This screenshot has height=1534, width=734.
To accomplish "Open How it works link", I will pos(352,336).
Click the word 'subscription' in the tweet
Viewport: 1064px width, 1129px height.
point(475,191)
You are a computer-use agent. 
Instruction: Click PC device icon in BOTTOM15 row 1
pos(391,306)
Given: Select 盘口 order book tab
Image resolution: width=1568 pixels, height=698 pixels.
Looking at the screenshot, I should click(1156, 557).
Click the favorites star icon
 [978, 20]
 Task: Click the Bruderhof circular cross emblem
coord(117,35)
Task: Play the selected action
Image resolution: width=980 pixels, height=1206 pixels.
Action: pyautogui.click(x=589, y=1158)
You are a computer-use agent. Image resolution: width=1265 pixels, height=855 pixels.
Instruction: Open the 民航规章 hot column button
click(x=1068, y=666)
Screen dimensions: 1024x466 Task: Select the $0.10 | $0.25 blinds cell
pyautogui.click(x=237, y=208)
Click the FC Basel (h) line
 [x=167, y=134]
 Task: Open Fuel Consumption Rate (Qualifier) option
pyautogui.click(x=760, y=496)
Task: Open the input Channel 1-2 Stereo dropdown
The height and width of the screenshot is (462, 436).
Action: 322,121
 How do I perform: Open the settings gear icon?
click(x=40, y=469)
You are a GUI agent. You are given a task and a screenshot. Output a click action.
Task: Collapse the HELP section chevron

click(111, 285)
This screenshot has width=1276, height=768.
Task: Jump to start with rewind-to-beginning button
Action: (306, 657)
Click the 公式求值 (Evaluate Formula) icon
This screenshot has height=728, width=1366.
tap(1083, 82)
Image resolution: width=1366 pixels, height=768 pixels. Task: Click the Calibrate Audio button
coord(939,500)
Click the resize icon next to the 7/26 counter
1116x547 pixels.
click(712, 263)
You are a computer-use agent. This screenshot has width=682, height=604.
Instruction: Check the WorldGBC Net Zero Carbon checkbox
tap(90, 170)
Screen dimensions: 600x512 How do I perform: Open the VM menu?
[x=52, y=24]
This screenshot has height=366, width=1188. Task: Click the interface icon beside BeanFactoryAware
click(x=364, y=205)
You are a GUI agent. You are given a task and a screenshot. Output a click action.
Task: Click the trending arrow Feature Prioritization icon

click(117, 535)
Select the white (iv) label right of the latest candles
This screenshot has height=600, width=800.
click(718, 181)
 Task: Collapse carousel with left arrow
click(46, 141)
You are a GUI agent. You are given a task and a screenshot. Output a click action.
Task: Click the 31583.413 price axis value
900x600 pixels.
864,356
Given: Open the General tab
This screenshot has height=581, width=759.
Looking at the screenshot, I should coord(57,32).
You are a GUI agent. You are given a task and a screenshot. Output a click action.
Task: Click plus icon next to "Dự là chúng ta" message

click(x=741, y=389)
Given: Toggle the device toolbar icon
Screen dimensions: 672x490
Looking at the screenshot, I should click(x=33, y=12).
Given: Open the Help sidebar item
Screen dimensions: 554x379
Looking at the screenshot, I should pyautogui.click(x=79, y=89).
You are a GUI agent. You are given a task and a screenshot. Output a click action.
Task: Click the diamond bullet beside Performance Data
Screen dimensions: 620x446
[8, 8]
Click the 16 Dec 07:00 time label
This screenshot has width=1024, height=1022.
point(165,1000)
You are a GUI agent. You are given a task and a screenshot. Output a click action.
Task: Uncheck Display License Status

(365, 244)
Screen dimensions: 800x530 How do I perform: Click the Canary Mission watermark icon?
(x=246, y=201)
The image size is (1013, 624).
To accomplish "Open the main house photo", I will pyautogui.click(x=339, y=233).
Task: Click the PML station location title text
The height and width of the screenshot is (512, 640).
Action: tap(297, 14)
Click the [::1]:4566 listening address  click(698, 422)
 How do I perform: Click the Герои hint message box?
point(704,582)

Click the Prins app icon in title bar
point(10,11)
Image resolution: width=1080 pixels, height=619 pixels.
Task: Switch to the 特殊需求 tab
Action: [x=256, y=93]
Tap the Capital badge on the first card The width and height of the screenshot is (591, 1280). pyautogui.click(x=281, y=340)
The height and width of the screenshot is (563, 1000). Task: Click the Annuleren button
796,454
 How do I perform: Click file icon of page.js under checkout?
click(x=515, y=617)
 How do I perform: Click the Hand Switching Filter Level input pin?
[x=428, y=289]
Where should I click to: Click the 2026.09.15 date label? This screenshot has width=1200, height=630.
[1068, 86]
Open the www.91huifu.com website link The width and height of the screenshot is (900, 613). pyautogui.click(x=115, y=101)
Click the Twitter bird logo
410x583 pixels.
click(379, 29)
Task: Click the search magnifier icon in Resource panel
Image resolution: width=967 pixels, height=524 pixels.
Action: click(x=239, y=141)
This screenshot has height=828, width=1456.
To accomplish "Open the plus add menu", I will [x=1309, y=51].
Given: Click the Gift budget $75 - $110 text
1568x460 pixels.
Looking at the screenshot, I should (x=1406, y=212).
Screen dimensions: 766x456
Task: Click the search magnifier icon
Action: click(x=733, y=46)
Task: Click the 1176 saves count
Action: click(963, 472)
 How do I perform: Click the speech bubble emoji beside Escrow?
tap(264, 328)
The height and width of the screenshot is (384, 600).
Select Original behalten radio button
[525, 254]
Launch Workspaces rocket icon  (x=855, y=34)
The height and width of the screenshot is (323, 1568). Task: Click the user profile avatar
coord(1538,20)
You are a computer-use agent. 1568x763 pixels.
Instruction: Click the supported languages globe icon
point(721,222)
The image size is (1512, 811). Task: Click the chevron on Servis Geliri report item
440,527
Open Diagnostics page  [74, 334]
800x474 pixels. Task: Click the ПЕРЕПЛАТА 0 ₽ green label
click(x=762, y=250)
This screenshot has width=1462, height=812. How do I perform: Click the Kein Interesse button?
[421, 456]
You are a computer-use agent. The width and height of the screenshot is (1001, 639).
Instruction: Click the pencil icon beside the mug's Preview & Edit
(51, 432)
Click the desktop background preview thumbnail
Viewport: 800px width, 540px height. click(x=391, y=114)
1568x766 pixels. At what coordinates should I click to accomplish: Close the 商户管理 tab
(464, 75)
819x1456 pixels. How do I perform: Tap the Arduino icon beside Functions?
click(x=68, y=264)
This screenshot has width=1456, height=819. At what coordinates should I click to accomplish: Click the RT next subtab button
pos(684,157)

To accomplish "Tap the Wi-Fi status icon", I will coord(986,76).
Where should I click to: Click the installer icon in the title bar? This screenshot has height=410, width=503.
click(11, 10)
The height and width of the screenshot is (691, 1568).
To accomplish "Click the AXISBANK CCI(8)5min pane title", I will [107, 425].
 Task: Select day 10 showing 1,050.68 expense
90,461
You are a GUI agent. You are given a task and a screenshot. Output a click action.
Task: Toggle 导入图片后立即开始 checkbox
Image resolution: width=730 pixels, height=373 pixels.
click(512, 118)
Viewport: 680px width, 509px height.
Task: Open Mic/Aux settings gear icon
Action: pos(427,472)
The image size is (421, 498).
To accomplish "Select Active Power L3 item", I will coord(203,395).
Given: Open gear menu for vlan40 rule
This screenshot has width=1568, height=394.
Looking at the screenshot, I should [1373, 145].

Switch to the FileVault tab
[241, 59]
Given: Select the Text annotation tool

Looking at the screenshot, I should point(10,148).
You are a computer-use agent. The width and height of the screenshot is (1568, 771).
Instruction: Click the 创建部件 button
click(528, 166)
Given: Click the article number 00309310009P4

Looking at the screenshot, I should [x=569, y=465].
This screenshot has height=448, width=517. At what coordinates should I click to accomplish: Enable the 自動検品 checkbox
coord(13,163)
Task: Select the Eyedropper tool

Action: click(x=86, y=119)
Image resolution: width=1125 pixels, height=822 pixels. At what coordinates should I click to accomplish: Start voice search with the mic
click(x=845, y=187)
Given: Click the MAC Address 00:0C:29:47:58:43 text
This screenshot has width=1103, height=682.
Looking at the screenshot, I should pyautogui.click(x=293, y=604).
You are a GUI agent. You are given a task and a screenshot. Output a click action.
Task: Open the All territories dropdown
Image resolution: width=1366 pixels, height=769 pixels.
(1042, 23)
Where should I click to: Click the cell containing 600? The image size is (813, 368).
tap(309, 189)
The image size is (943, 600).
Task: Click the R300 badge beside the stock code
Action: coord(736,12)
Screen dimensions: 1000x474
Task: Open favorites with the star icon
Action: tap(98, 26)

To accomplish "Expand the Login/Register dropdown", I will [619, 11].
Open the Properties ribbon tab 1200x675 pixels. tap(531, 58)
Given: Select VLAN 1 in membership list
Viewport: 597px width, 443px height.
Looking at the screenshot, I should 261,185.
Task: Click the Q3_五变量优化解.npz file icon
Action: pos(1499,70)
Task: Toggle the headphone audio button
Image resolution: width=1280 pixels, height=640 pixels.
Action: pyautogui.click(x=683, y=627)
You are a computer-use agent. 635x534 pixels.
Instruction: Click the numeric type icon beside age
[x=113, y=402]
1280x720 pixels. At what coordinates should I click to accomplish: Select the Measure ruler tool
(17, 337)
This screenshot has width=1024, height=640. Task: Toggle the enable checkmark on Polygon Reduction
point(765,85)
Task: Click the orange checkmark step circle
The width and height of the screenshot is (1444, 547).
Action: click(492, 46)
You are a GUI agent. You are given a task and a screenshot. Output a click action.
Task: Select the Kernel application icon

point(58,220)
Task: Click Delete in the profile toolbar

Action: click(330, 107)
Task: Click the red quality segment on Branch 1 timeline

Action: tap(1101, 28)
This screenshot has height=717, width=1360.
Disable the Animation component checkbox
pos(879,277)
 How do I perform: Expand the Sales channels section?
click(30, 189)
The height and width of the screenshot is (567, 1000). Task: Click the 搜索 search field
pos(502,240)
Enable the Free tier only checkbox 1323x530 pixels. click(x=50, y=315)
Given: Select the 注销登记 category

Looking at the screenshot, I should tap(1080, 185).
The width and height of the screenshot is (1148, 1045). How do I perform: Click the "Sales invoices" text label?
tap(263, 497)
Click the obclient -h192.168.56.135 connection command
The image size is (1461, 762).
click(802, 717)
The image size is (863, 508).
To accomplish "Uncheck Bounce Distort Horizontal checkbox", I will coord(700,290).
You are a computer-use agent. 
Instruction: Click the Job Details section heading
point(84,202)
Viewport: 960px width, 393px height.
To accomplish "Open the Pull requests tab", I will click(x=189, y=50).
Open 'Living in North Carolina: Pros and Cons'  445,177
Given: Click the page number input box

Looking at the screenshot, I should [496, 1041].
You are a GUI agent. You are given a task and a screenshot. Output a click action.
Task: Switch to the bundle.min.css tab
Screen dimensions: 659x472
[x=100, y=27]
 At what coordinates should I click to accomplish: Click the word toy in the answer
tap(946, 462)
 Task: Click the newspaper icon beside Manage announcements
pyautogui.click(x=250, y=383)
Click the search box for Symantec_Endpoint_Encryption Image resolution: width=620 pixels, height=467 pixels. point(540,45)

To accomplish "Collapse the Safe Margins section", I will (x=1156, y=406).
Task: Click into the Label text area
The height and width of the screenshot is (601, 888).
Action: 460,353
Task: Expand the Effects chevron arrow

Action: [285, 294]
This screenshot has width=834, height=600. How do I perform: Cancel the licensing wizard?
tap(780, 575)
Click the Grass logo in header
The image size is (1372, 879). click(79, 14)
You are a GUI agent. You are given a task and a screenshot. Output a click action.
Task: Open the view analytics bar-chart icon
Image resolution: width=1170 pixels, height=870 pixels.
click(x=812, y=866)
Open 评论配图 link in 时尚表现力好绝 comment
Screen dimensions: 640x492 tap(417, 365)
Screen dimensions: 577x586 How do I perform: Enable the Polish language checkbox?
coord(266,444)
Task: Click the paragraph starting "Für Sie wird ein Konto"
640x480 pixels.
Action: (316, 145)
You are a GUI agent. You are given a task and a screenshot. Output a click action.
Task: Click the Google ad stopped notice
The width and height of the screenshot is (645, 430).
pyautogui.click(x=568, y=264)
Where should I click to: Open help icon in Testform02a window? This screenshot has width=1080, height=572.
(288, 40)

------

**Exercise goal**
Reproduce verbatim the range of lines that opens the records and closes with the line containing "You are a computer-use agent. Image". Omit everything after it.

**Answer area**
This screenshot has height=1534, width=734.
To accomplish "Open How it works link", I will pos(352,336).
Click the word 'subscription' in the tweet
Viewport: 1064px width, 1129px height.
point(475,191)
You are a computer-use agent. 
Instruction: Click PC device icon in BOTTOM15 row 1
pos(391,306)
Given: Select 盘口 order book tab
Image resolution: width=1568 pixels, height=698 pixels.
Looking at the screenshot, I should click(1156, 557).
Click the favorites star icon
 [978, 20]
 Task: Click the Bruderhof circular cross emblem
coord(117,35)
Task: Play the selected action
Image resolution: width=980 pixels, height=1206 pixels.
Action: pyautogui.click(x=589, y=1158)
You are a computer-use agent. Image resolution: width=1265 pixels, height=855 pixels.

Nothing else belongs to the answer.